Keywords

1 Introduction

Program execution is the process of control flow information towards output. It shows the behavior of programs in a dynamic way. Mainly, there are two ways of analysis of programs they are static and dynamic. Static analysis provides all text of programs and more path execution which can make some heuristics about programs. Dynamic analysis provides exact execution which is a dynamic path of the program during runtime. In our paper, we are dealing with both approaches towards path executions. We present the Control Flow Graph (CFG) and Data Dependence Graph (DDG) from Java Bytecode which are better for developing tools of software testing and maintenance in future. Currently, we are lacking those tools which can provide information of whole programs in visual forms and that can be better for understanding of programs.

Program analysis is the process of verification of data flow and control flow information from programs [1]. This is although very active research area and many tools [2, 3] have been developed for the programs but unfortunately, all tools work on front end (Source Code) of programs. Mainly all tools are used for the source code but there are few tools [4], which have been developed for Java Bytecode for understanding and representation of data and control flow analysis. This area of research still needs more focused time so that people can get benefit from the back end (Bytecode) analysis which may reduce the cost of program maintenance and re-engineering. At [5, 6], static analysis of Java Bytecode and Dependence analysis is presented which are essential for the understanding of computer programs. It may prove helpful for many software engineering tasks like testing, debugging, reverse engineering, and maintenance. Our approach presents new approach to building back end (Bytecode) tools for the Java Bytecode programs and may be helpful for upcoming automatic tools towards software testing, debugging, maintenance, and reverse engineering. The authors provided specification based model for the abstract dependencies from Java programs which helps towards finding faults and localizing faults [7,8,9]. The visualization of data through software requirement [7] is presented. To the best of our knowledge, our technique may help further to investigate program analysis and help towards debugging [10] in a bytecode.

This article makes use of static and dynamic analysis of programs in terms of bytecode analysis. In our approach, we have presented executions of programs, showing the Control Flow Graph (CFG) and Data Dependency Graph (DDG). A Control Flow Graph (CFG) presents the execution paths in a program using graph notations. It shows exactly the traversing of all statements of the program during execution. In a Control Flow Graph (CFG), the program statements are converted into nodes and edges, nodes show the basic blocks of the statements and edges show the control from one statement to another statement. There are, in most presentations, two specially designated blocks: the entry block, through which control enters into the flow graph, and the exit block, through which all control flow leaves. In our work, we are extracting edges and nodes from bytecode of the Java programs which helps in static and dynamic analysis of programs from the back end (Bytecode). Furthermore, we have presented Data Dependence Graph (DDG) from the bytecode which presents the constraints on how a piece of code can be reorganized in term of dependency. Furthermore, data dependency shows the relationship of the variables in a program.

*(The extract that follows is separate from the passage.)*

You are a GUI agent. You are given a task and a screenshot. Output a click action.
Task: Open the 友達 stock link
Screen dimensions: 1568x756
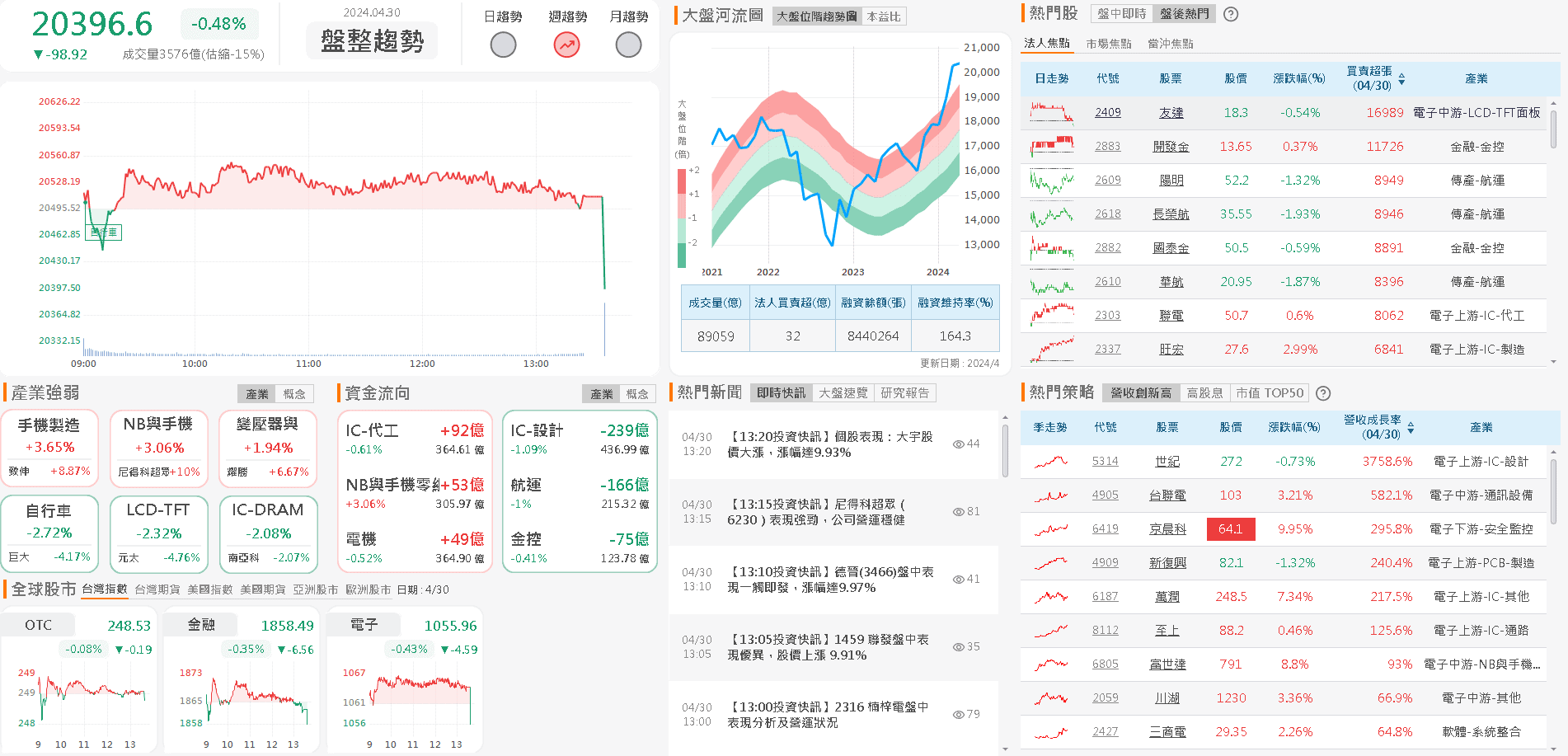[x=1171, y=112]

The rest of this paper is organized as follow. Section 2 contains information of Java Virtual machine and Bytecode Information. Section 3 contains program execution information. Section 4 contains Control Flow Graph (CFG) from bytecode. Section 5 extracted Data Dependence Graph from the bytecode. Section 6 contains Related Research. Finally, conclusion and future research are depicted in Sect. 6.

2 Java Virtual Machine (JVM) and Bytecode Understanding

This section gives an overview about Java Virtual Machine (JVM) and bytecode information from the Java source code. The Java Virtual Machine (JVM) is a load based virtual machine which can support Java programming language [11]. It is an independent platform for the input of class files. Each class is a binary file which contains information about fields and methods. Java Programs are compiled into bytecode called as machine language of JVM which also provides opcode and operands in bytecode information [12]. The JVM is responsible for loading all relevant class files upon execution of program. At runtime, the JVM fetches opcode and corresponding operands and executes the corresponding actions accordingly [5]. Java Bytecode is an object code of Java program [13]. In a bytecode, it shows the line number, opcode and operands with complete information of variables used with reference numbers. Also, it provides prefixes to all statements used in source code of Java program. For example, if we used declaration of any data type in the source code then bytecode provides prefix with values assigned. For example int \(i = 3\) represented in a bytecode is ICONST3, i declares the integer type of the variable and CONST shows that variable declaration and assigned value is 3. It also provides line number with ISTORE information, which is used for integer storage in the memory stack. So always in a bytecode, it includes the prefix information, line number, memory storage and label number which may count as line number in our idea. For basic and complicated statements of source code, compiler provides information in a bytecode with reference number, opcode, and corresponding operands.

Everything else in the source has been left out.